#### Consignes de travail:
Poursuivez l’entretien sur la protection de l’eau potable et le règlement RPEP à partir de sa dernière phrase.

#### Texte du document:

————————

Presse-toi à gauche : Cette semaine, plus de 260 municipalités québécoise se sont opposées en conférence de presse à la législation complaisante du gouvernement Couillard quant à la protection de l’eau potable. Quels sont les enjeux de cette démarches ?
Richard E. Langelier : Les municipalités demandent une dérogation afin d’être en mesure d’imposer une réglementation plus sévère que le Règlement sur le prélèvement des eaux et leur protection (RPEP) qui est un règlement de complaisance taillé sur mesure pour le développement pétrolier au Québec. Lorsque le collectif scientifique ad hoc sur la protection de l’eau a fait une première analyse, Marc Durand qui a beaucoup analysé la situation de l’Île d’Anticosti, il a déclaré : « Ça c’est un règlement pour Anticosti ». Si nous avions une limite de 1000 mètres, les compagnies ne pourraient forer que sur à peine 15% des réserves estimées. La norme de 400 mètres de l’aquifère qui apparaît dans le règlement, c’est pour favoriser le développement et le forage de la majeure partie des réserves. Chantale Savaria qui est l’hydrogéologue qui travaille actuellement pour la décontamination de Lac-Mégantic et qui a déposé un rapport d’expertise sur Energie Est dit que c’est un règlement pour Gaspé parce que le sous-sol de cette région est comme un feuilleté où tu retrouve du « shale », du « gray ». La façon dont le règlement a été « formaté » répond exactement aux besoins des compagnies d’exploration et d’exploitation pétrolière et gazières.

————————

#### Informations enregistrées:
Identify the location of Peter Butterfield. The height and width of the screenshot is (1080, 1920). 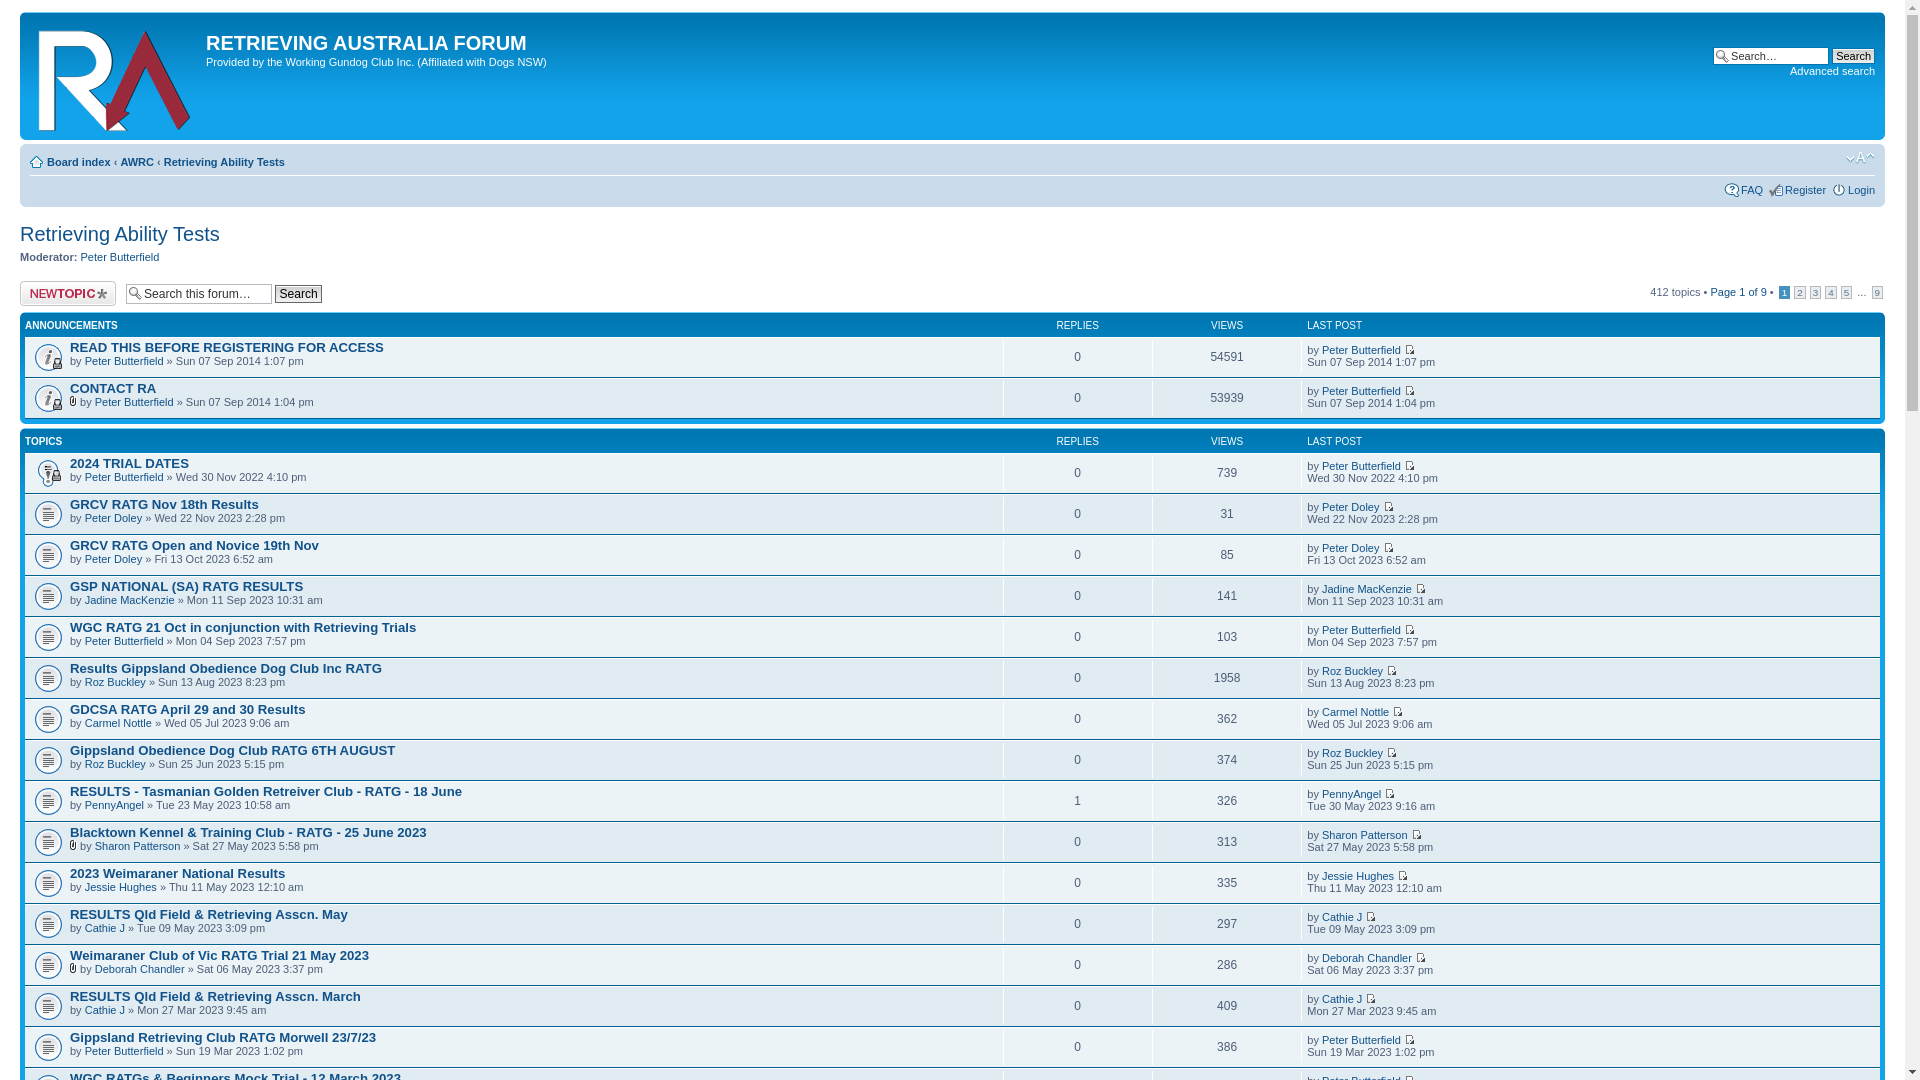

————————

#### Réponse proposée:
Les municipalités commencent à prendre conscience qu’avec tous les risques que ça comporte pour les nappes phréatiques : le cas de Lac-Mégantic pour le transport par train, le cas des projets de pipeline d’Energie Est qui traverse des tourbières, des sablières, des cours d’eau. Tout ça fait en sorte qu’il y a une sensibilisation de plus en plus importante dans les municipalités. Nous avons aussi travaillé avec les comités de citoyenNEs dans le plus de municipalités possible. Ça crée un climat qui s’ajoute à une grogne provoquée par les coupures dans les budgets des municipalités et l’abolition d’organismes de concertation comme les CRÉ (Conférence régionales des éluEs) et les CLD (Centre locaux de développement). Toutes ces instances répondaient à des besoins des municipalités. À un point tel, que lorsque la Fédération québécoise des municipalités a fait son sommet sur les régions à Québec en juin dernier, les éluEs ont dit à leur exécutif : « on vous retire tout mandat de négocier dorénavant, vous pouvez discuter avec le gouvernement mais vous ne pouvez signer quoi que ce soit. Vous devez revenir devant nous et nous proposer ce qui en est. » Il y a tous ces éléments là qui se conjuguent et qui font en sorte que la sensibilisation dans les municipalités, l’enjeu de l’eau devient de plus en plus important.
PTAG : Les 260 municipalités qui se concertent dans cette mobilisation représentent combien de population ?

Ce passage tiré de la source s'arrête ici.